START Material provided

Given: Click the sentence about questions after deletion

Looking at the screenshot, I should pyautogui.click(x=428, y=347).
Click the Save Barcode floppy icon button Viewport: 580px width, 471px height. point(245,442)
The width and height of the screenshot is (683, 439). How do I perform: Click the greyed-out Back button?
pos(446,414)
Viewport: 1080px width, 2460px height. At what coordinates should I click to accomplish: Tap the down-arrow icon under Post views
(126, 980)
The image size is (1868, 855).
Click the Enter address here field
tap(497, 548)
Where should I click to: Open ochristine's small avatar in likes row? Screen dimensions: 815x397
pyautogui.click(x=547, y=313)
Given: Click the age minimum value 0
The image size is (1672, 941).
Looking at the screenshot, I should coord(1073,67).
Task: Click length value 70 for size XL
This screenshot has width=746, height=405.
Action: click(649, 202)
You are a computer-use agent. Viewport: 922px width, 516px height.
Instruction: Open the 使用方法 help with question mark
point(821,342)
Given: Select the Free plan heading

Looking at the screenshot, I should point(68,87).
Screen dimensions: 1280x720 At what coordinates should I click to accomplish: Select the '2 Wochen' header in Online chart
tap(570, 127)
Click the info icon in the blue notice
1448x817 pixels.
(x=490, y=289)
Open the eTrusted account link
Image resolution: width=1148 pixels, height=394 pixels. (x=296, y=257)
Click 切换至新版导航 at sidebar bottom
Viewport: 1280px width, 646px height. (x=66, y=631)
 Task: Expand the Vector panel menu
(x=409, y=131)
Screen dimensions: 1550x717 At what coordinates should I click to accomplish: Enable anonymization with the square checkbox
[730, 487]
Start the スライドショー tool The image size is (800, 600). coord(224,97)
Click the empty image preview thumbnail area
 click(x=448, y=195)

END Material provided

Instructions for the task
Faithfully copy every entry, leaving nothing out.

Solution to this task
Given: Click the sentence about questions after deletion

Looking at the screenshot, I should pyautogui.click(x=428, y=347).
Click the Save Barcode floppy icon button Viewport: 580px width, 471px height. point(245,442)
The width and height of the screenshot is (683, 439). How do I perform: Click the greyed-out Back button?
pos(446,414)
Viewport: 1080px width, 2460px height. At what coordinates should I click to accomplish: Tap the down-arrow icon under Post views
(126, 980)
The image size is (1868, 855).
Click the Enter address here field
tap(497, 548)
Where should I click to: Open ochristine's small avatar in likes row? Screen dimensions: 815x397
pyautogui.click(x=547, y=313)
Given: Click the age minimum value 0
The image size is (1672, 941).
Looking at the screenshot, I should coord(1073,67).
Task: Click length value 70 for size XL
This screenshot has width=746, height=405.
Action: click(649, 202)
You are a computer-use agent. Viewport: 922px width, 516px height.
Instruction: Open the 使用方法 help with question mark
point(821,342)
Given: Select the Free plan heading

Looking at the screenshot, I should point(68,87).
Screen dimensions: 1280x720 At what coordinates should I click to accomplish: Select the '2 Wochen' header in Online chart
tap(570, 127)
Click the info icon in the blue notice
1448x817 pixels.
(x=490, y=289)
Open the eTrusted account link
Image resolution: width=1148 pixels, height=394 pixels. (x=296, y=257)
Click 切换至新版导航 at sidebar bottom
Viewport: 1280px width, 646px height. (x=66, y=631)
 Task: Expand the Vector panel menu
(x=409, y=131)
Screen dimensions: 1550x717 At what coordinates should I click to accomplish: Enable anonymization with the square checkbox
[730, 487]
Start the スライドショー tool The image size is (800, 600). coord(224,97)
Click the empty image preview thumbnail area
 click(x=448, y=195)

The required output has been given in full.